Профессор шагнул в прихожую, протягивая обе руки. Дорогой костюм, очки в роговой оправе, тщательно причесанные, густые, с проседью волосы не могли скрыть его происхождения: это был крестьянин — широкоплечий, жилистый, с длинными, крупными руками. Большелобый, скуластый, с носом-картошкой и мелкими, глубоко посаженными маленькими черными глазами, профессор совсем не походил на тот идеал интеллигента, который воспевала в своих разговорах Юлия Викторовна. Она называла мужа «полуинтеллигентом первого поколения», поясняя с великодушной, прощающей улыбкой, что настоящим интеллигентом может стать только тот, у кого, как, например, у нее или Игоря Ватуева, отец, дед и прадед занимались умственным трудом и росли в интеллигентной среде. У профессора же мать умерла неграмотной, отец два месяца ходил в церковноприходскую школу, научился только расписываться печатными буквами и не всегда расставлял их в должном порядке. «Мог ли из такой семьи выйти настоящий интеллигент?» — воскликнула она однажды, победно оглядывая слушателей. Ватуев отрицательно покачал своей красивой «есенинской» головой. Катя опустила ресницы, и только Антон недоуменно спросил: «Почему же нет? У меня мать тоже неграмотная, а отцу чтение дается с таким трудом, что с него пот градом катится». Юлия Викторовна лишь жалостливо улыбнулась. Георгий Матвеевич положил руку на плечо Антона: «Юлия Викторовна права. Одного ума и образования мало, чтобы стать интеллигентом, нужно еще изрядно прожить среди них, черт бы их побрал!»

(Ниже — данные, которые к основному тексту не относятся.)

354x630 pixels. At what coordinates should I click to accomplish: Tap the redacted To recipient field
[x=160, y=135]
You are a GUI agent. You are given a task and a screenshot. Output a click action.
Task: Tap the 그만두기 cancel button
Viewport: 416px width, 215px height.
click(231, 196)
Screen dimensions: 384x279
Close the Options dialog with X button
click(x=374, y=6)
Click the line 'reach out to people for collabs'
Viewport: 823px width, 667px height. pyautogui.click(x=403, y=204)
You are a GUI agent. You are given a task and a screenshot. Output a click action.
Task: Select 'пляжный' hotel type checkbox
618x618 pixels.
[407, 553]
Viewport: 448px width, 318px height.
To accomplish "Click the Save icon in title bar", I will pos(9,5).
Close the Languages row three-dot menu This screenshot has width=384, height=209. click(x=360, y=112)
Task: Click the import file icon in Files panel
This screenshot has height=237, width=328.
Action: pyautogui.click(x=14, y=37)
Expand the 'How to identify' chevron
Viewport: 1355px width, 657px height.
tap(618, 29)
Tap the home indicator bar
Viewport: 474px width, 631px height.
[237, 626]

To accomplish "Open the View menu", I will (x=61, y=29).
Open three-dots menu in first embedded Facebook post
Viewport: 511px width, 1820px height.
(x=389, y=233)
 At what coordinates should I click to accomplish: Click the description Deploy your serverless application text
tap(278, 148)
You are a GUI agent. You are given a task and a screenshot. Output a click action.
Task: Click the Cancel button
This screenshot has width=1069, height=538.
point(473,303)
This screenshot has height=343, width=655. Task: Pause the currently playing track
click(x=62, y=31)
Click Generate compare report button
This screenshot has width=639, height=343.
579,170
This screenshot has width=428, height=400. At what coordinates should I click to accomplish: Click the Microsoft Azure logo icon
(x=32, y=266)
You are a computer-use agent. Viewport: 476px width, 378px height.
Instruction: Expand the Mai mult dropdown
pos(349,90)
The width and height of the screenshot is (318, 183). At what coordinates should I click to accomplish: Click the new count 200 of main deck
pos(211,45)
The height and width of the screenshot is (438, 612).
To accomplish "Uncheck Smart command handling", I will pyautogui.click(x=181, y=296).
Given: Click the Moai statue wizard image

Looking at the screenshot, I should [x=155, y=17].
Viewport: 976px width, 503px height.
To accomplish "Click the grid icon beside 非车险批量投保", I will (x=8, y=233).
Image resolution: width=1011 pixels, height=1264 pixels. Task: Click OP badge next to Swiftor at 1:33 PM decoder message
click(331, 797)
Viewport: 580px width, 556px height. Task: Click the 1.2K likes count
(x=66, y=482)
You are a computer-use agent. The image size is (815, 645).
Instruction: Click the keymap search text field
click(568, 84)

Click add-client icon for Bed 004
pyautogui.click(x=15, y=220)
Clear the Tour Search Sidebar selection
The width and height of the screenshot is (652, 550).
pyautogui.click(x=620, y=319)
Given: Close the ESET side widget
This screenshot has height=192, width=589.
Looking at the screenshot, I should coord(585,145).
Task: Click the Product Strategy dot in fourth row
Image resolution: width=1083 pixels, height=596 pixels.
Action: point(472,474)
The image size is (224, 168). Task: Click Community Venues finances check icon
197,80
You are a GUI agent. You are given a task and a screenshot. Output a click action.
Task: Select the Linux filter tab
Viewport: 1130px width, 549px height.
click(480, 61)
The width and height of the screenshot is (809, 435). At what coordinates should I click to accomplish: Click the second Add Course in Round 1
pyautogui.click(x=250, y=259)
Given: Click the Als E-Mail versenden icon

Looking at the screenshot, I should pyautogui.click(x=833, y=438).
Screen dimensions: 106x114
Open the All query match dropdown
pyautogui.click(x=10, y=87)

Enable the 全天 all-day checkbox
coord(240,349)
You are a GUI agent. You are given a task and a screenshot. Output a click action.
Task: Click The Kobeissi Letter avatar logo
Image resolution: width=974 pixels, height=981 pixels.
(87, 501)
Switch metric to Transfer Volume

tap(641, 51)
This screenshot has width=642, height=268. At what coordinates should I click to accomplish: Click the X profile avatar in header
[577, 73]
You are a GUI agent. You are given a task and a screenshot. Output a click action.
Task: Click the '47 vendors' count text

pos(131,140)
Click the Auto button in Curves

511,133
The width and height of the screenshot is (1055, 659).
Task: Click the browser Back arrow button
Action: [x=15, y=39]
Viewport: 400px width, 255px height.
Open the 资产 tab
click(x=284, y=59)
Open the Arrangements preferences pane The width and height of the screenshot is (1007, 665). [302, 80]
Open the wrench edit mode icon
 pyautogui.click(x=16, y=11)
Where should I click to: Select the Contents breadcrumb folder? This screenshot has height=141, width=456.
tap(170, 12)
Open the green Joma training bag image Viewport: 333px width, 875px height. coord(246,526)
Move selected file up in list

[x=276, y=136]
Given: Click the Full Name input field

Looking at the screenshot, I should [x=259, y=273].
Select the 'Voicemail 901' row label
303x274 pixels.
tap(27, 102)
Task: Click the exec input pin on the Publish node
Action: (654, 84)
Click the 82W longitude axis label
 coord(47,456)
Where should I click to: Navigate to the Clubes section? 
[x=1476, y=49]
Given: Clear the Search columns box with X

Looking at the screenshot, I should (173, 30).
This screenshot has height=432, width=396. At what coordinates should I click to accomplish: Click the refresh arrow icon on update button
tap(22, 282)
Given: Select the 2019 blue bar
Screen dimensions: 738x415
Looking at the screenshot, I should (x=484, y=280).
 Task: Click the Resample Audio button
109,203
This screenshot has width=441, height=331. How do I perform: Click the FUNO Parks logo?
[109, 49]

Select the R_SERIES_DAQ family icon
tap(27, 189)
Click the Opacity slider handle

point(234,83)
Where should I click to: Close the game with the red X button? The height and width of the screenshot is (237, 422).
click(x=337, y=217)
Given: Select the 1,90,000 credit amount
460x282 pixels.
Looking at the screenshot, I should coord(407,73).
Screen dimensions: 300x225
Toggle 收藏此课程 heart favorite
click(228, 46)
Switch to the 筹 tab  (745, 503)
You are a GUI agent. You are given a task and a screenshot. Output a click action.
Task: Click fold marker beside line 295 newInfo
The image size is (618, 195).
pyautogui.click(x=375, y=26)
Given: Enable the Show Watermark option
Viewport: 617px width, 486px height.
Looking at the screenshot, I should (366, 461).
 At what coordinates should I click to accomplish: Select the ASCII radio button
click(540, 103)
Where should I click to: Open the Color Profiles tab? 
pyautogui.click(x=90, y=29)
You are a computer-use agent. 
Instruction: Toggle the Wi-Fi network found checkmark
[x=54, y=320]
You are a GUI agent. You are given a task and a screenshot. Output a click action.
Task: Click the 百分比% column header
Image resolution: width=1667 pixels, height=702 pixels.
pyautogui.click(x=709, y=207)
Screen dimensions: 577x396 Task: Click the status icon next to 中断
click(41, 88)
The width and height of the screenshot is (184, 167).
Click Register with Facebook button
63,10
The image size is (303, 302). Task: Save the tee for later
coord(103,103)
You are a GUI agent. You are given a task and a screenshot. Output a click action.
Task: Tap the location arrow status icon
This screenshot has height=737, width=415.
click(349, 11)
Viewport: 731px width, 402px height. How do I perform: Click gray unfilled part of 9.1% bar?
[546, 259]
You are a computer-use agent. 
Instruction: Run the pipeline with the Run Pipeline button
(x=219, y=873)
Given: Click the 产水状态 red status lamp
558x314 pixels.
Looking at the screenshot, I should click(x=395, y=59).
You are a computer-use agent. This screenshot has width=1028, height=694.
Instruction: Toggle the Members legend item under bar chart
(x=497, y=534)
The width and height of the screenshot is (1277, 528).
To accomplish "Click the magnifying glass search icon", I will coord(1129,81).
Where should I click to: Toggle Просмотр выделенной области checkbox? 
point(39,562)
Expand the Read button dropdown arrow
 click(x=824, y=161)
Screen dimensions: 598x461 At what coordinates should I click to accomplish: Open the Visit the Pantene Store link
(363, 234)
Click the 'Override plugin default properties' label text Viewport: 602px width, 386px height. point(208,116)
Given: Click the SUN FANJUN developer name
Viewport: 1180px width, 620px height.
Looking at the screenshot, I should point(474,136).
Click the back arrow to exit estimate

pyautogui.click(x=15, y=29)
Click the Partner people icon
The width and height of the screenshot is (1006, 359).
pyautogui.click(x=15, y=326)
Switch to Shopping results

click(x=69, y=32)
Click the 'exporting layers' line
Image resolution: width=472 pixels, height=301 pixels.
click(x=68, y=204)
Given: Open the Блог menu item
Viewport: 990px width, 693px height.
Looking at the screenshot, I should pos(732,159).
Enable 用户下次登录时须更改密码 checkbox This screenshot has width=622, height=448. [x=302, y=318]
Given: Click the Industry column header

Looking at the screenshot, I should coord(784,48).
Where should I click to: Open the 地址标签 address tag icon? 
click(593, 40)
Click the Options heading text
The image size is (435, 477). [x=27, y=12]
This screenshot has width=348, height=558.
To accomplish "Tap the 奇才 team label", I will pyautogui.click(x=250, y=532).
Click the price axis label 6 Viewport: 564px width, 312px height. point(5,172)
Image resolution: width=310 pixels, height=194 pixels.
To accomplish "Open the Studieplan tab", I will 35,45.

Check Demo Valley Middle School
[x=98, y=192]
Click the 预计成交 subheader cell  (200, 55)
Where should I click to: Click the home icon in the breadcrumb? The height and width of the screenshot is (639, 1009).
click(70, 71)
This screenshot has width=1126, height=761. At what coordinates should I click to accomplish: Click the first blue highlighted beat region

Сейчас он взял Антона за локоть и повел в кабинет. Ватуев, стоявший спиной к открытому окну, кивнул приятелю. Декан факультета Быстровский протянул Антону руку и усадил на диван рядом с собой.
— Ну что? Зачем звали «наверх»? — спросил он. — С чем вас поздравить?
Дубравин заговорщически подмигнул Антону.
— Пока ни с чем определенным, — ответил Антон, не осмеливаясь сказать правду. — Был у Щавелева, вечером беседовал с Михаилом Сергеевичем Малаховым.